◆ **TASK DETAILS**:
Where in the entries below does "point" appear? Copy every line that has it.

◆ **DATA**:
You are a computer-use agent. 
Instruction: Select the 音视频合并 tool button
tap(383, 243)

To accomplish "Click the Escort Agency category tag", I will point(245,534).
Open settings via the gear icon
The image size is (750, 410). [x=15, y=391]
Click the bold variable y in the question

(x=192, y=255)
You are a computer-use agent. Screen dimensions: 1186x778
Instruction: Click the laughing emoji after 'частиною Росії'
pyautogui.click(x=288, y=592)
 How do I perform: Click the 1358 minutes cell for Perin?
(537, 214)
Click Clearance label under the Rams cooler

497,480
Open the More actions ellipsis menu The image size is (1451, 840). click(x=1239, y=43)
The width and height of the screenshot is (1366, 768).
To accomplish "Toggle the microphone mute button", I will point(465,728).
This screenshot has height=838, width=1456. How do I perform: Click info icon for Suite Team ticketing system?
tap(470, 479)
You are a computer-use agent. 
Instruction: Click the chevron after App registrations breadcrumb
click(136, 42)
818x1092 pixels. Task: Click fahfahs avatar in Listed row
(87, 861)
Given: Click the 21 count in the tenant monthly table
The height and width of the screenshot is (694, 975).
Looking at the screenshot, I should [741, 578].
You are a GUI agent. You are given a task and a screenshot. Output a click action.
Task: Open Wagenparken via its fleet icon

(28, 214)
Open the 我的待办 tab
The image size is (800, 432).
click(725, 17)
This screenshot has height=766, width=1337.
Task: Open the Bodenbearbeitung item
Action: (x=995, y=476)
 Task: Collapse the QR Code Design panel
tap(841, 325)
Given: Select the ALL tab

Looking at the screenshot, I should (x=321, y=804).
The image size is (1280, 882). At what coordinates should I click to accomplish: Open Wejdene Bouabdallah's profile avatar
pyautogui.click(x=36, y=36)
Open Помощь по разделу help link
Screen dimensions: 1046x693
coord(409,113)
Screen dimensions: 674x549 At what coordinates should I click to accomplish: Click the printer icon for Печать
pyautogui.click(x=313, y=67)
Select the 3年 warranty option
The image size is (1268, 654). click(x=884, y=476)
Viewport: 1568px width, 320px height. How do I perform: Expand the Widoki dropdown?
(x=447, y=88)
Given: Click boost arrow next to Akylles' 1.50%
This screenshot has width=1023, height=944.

◆ **ANSWER TO THIS EXERCISE**:
To accomplish "Click the Escort Agency category tag", I will point(245,534).
To accomplish "Toggle the microphone mute button", I will point(465,728).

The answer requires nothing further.